L'activiste Aziza al-Yousef à Riyad (Arabie saoudite), le 27 septembre 2016. Selon Amnesty International, elle a été torturée lors de son incarcération. (FAYEZ NURELDINE / AFP)

Des militants et des militantes saoudiens des droits humains ont été torturés et harcelés sexuellement lors de leur détention, assure Amnesty International dans un rapport, mardi 20 novembre. Détenus "arbitrairement" depuis mai dans la prison de Dhahban, au bord de la mer Rouge, ces militants ont été à plusieurs reprises électrocutés et fouettés, au point de ne plus pouvoir pour certains ni marcher ni tenir debout, affirme l'ONG, qui cite trois témoignages.

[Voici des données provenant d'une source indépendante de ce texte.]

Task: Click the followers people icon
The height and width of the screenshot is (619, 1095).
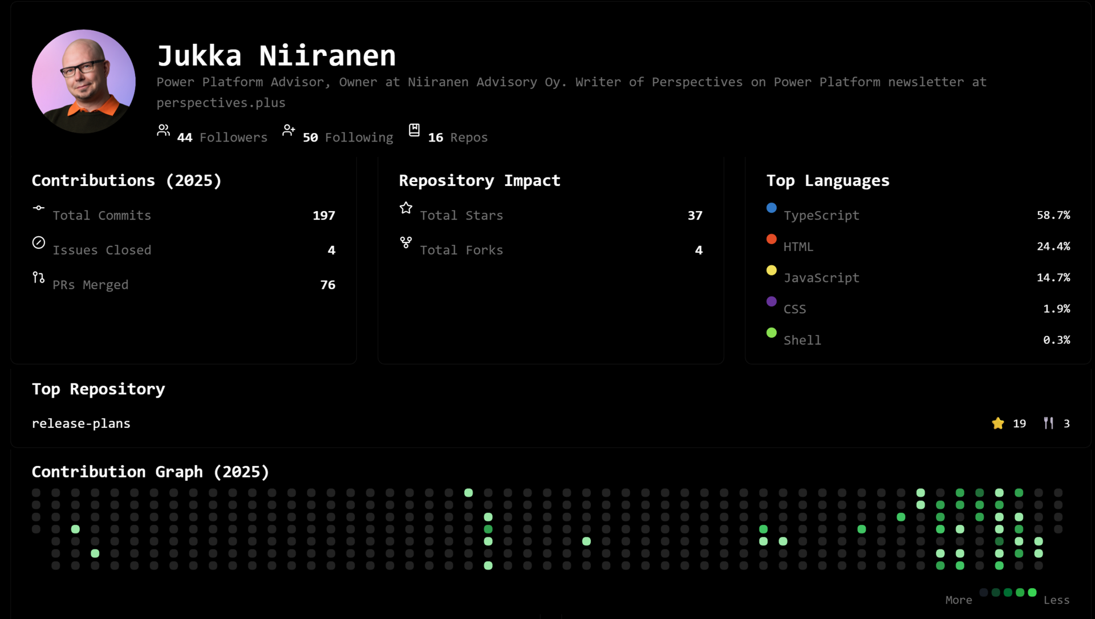Action: click(163, 130)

Au moins un militant a été suspendu au plafond, tandis qu'une détenue a été sexuellement harcelée par ses interrogateurs, qui étaient masqués, ajoute Amnesty. Trois militantes ont également été "embrassées de force", révèle dans un communiqué séparé l'ONG Human Rights Watch (HRW).

L'Arabie saoudite dément

L'Arabie saoudite a rejeté ces accusations, mercredi. "Le système judiciaire du royaume d'Arabie saoudite n'autorise pas l'usage de la torture", a déclaré un haut responsable saoudien. "Toute personne, homme ou femme, visée par une enquête est soumise au processus judiciaire normal sous l'autorité du ministère public lorsqu'elle est interrogée, et cela n'autorise en aucun cas la torture, qu'elle soit physique, sexuelle ou psychologique", a-t-il ajouté.

Ces accusations interviennent alors que l'image de l'Arabie saoudite est considérablement ternie par l'affaire Jamal Khashoggi, du nom de ce journaliste saoudien tué le 2 octobre dans le consulat de son pays à Istanbul.